Living with Alopecia: From Awareness to Empathy in Unpredictable Times

Following the events at the 94th Academy Awards earlier this year, it’s safe to say that the slap heard around the world was difficult to miss. (And if you’ve been unaware of the televised slap between Will Smith and Chris Rock that ultimately resulted in the former being banned from the awards ceremony for ten years, I need your tips on how to live off the grid.) In the firestorm of conversation that followed in workspaces, homes, and social media during and after the ceremony, the topic of alopecia–arguably the cause behind Chris Rock and Will Smith’s altercation–is being talked about more than ever.

What is alopecia? Alopecia areata, as it’s formally called, is an autoimmune disorder in which the body’s immune system attacks its own hair follicles, causing hair loss from thinning hair to complete hair loss. According to the National Alopecia Areata Foundation (NAAF), it’s estimated that 6.8 million people in the US are affected by this disorder.

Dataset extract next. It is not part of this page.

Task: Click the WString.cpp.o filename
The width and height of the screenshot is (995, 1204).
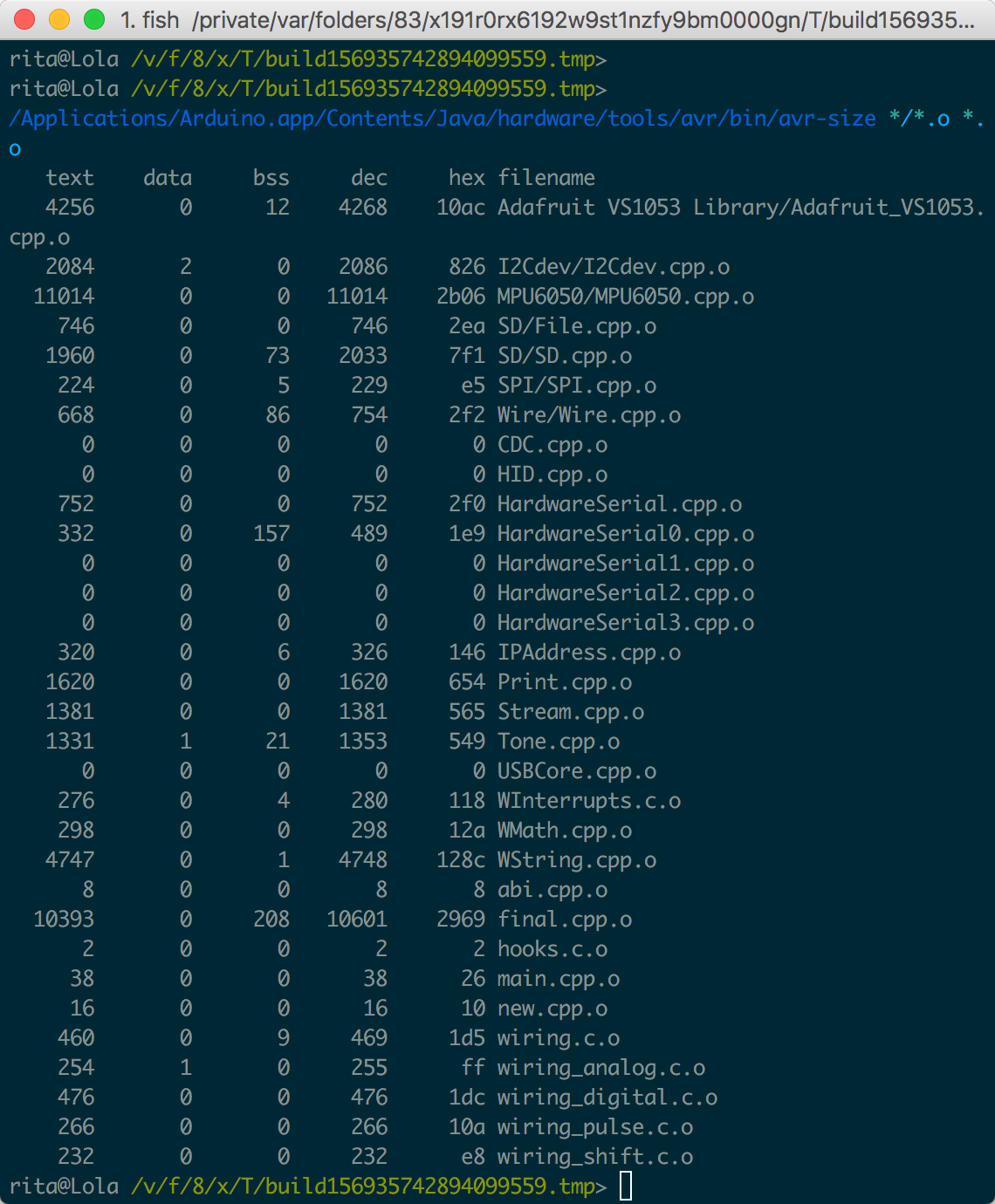Action: point(577,860)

The 2022 Academy Awards weren’t the first time in recent history for alopecia to enter the public eye either. In early (pre-pandemic) 2020, House Representative Ayanna Pressley announced to the world that she had been privately living with alopecia, and she has been flaunting a bald head with flair ever since, modeling confidence with a disorder that all too often leaves people self-conscious about their appearance and their place in public social life.

“The most important thing . . . that I try to impart on people, including our politicians, is that the physical component of this [autoimmune disorder] is not the most difficult,” noted Tyrone Folliard-Olson. Lavender sat down recently with Tyrone to discuss his experience living with alopecia as a gay man, a husband and father, NAAF Board Member, and HR Manager at WCCO CBS Minnesota. Much like Representative Pressley, Tyrone is a staunch advocate for visibility and self-acceptance for those living with alopecia. “It is the mental, emotional, psychological difficulties that this disease presents that are the most difficult to deal with–to be in a society that places such importance on hair and beauty.”

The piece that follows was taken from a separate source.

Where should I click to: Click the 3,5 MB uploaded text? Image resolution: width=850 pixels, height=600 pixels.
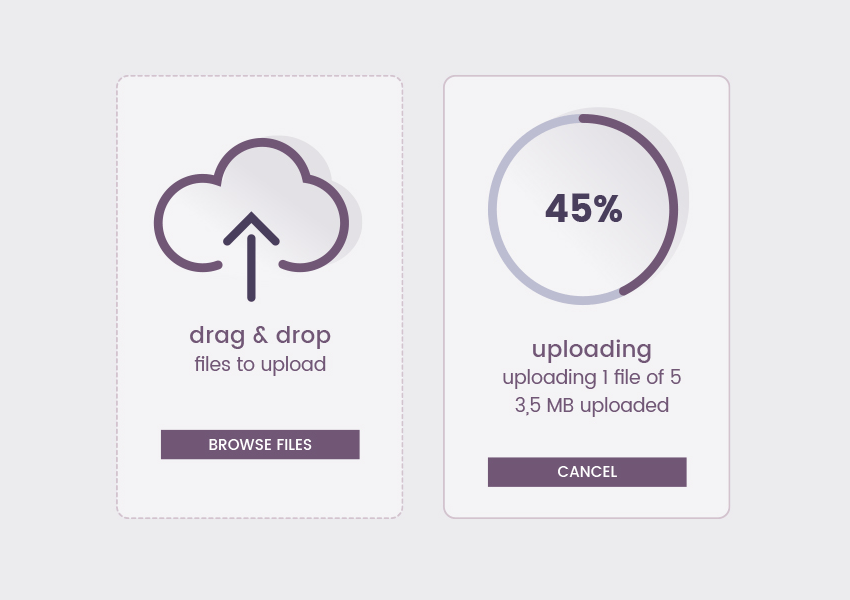point(591,405)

Like many adults living with alopecia, Tyrone was diagnosed at the age of 13, at the beginning of teenage years–a formative time for most when it comes to things like vanity, attractiveness, and self-confidence. Early teen years are also when most LGBTQ+ people begin to recognize their not-so-heteronormative attraction, as well. For somene like Tyrone, being a gay teen with alopecia added serious complication to an already tumultuous time: “Not only are you a teenager going through all of the motions, changes that all teenagers and adolescents go through, but having this [realization he was gay] that at the time was . . . a reallly difficult thing, of course.” Body image and beauty standards are often set at a high bar in queer communities, and LGBTQ+ teens living with alopecia face multiple uphill battles in finding self-esteem and safety in social spaces, queer or otherwise.

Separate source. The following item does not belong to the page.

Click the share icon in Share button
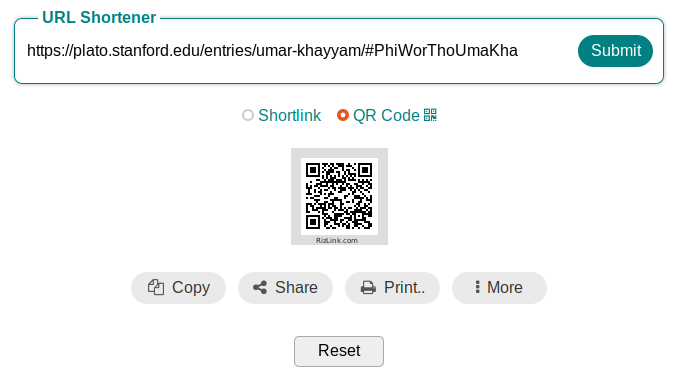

It should be noted that Tyrone is a confident and charismatic speaker, especially when sharing his experience with alopecia and discussing upcoming, cutting-edge treatments (currently there are limited treatment options for alopecia, but many are optimistic about several treatments that could be releasing as early as later this year, like Eli Lilly’s Olumiant). When discussing the events at the Oscars, Tyrone noted that the alopecia community has been quickly pivoting the conversation to alopecia itself: “It moves our community forward, right? When there is this awareness, then awareness breeds education, breeds empathy, compassion, all of these things. That is how we will de-stigmatize alopecia.”

Tyrone’s alopecia advocacy work is done largely through NAAF, which provides educational resources about alopecia, funds research, and support groups for both youths and adults. One specific experience that Tyrone highly recommends for any readers with alopecia is the NAAF International Conference in DC, starting on June 30th (NAAF has financial support options for travel costs, as well): “Your first time going as a person with alopecia to this conference and seeing hundreds of other people like you . . . is just one of the most emotional and amazing and uplifting and empowering things that one can feel.”